Now Flex Mentallo, the Man of Muscle Mystery.

Now Flex Mentallo, the Man of Muscle Mystery. I'll just say that both artists shine so much in this volume that you will suffer of temporarily blindness after reading it, only to then gain a 4th dimensional vision of what Super-Heroes and Ideas are about.

Artist Frank Quitely first worked on the Scottish underground comics title Electric Soup in 1990. His big break into American comics was Flex Mentallo, a Doom Patrol spin-off written by fellow Glaswegian Grant Morrison for DC Comics' Vertigo imprint in 1996

Artist Frank Quitely first worked on the Scottish underground comics title Electric Soup in 1990. His big break into American comics was Flex Mentallo, a Doom Patrol spin-off written by fellow Glaswegian Grant Morrison for DC Comics' Vertigo imprint in 1996. He's also worked on JLA, New X-Men, THE SANDMAN: ENDLESS NIGHTS and the opening issues of the hit series BATMAN AND ROBIN.

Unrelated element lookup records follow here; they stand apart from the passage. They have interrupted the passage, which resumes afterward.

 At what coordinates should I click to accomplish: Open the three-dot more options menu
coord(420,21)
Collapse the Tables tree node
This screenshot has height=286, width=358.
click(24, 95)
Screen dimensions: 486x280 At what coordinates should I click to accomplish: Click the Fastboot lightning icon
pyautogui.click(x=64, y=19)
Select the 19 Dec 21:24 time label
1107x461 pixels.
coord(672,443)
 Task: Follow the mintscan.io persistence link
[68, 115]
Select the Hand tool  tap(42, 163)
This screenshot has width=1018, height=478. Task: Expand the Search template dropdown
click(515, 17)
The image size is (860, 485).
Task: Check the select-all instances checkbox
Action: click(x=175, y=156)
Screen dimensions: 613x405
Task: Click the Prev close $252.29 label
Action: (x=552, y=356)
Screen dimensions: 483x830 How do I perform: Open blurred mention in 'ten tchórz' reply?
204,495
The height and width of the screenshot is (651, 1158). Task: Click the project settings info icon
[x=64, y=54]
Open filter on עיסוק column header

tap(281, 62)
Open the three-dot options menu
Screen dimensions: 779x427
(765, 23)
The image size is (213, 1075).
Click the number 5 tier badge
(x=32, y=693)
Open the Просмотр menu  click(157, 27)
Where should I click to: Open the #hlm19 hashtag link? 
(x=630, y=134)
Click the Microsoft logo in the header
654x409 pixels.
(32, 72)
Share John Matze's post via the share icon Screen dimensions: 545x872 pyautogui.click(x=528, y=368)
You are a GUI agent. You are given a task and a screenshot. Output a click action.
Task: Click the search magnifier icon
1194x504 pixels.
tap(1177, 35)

Flex Mentallo is a comic book character created by writer Grant Morrison and artist Richard Case in 1990, during their run on Doom Patrol. Flex is in part a parody of Charles Atlas' long-running "The Insult that made a Man out of Mac". Flex is in part a parody of Charles Atlas' long-running "The Insult that made a Man out of Mac" advertisements seen in American comics from the past. In 1996, Flex Mentallo appeared in a self-titled, four-issue miniseries written by Morrison and illustrated by Frank Quitely.

Now Flex Mentallo, the Man of Muscle Mystery, returns to investigate the sinister dealings of his former comrade .

Now Flex Mentallo, the Man of Muscle Mystery, returns to investigate the sinister dealings of his former comrade, The Fact, and a mysterious rock star whose connection to Flex may hold the key to saving them both. This fast-paced tale twists super hero tropes, introducing one mind-boggling concept after another in a tour de force of innovative storytelling. Words just wont do it justice, I experienced so many emotions during the book and I know I will be revisiting the story again and again. Eye of the beholder, Harry.

Frank Quitely was born in Glasgow in 1968.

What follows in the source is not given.